El sentimiento trágico de la vida en los hombres y en los pueblos que dejó escrito Unamuno. Aquí se hace una encuesta preguntando a la gente qué es ser español y uno acaba llevándose las manos a la cabeza ante la disparidad y lo disperso de las respuestas. Lo más sorprendente es que todo esto nos pasa a la altura de los más quinientos años que lleva fundado el Reino de España, pese a lo cual hay españoles que todavía no se han enterado de la noticia.

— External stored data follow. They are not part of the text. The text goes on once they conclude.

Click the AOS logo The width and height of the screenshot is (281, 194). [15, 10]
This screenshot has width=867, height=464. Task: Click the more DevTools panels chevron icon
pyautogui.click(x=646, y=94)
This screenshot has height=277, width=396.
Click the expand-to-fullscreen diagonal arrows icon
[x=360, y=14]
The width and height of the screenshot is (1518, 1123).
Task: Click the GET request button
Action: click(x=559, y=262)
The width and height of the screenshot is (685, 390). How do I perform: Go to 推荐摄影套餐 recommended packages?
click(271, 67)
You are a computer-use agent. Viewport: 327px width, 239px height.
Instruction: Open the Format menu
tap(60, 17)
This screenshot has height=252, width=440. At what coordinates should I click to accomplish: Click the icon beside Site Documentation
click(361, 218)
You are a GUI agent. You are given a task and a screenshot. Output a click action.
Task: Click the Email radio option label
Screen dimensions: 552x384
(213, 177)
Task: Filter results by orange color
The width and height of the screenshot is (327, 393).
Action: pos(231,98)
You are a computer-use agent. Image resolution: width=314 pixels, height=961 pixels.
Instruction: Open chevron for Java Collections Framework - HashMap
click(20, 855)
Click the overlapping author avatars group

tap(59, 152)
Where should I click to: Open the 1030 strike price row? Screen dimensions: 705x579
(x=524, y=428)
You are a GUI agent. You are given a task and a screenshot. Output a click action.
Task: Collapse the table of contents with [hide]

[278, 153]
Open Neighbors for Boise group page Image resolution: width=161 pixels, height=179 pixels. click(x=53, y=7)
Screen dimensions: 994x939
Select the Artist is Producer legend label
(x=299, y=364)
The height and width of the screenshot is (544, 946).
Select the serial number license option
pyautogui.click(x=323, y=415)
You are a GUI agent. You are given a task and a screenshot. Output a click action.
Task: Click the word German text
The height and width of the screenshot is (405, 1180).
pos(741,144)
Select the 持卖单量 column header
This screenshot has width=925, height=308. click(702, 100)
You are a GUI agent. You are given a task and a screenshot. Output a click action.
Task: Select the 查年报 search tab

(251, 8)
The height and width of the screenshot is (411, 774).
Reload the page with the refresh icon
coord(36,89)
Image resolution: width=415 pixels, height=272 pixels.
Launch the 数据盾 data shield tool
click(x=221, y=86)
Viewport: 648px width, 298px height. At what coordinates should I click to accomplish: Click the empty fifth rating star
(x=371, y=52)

Taifas por doquier. Nunca en paz con nosotros mismos. La peculiaridad, como se ha descrito, se extiende al Himno Nacional: único, también en el mundo, que carece de letra. Circunstancia que en ocasión de eventos relevantes la euforia colectiva se ve privada de la magia de la palabra. Quien dude de lo que digo, que pruebe a escuchar a un grupo de ciudadanos franceses entonando La Marsellesa . Hablando de Francia, ¿alguien recuerda a algún ciudadano del país vecino dudando de lo que significa ser francés? Yo, no. Ni tampoco a un alemán y eso que la Alemania de hoy, hasta l871, fue Prusia, Baviera, Westfalia, Wurtemberg, el Reino de Sajonia y algunos principados más. Su biografía nos dice que en su fuero íntimo Cánovas del Castillo no lo pensaba, pero tiene sentido la amarga ironía que destila aquella «boutade» suya según la cual eran españoles los que no podían ser otra cosa. Raros, desde luego, sí somos.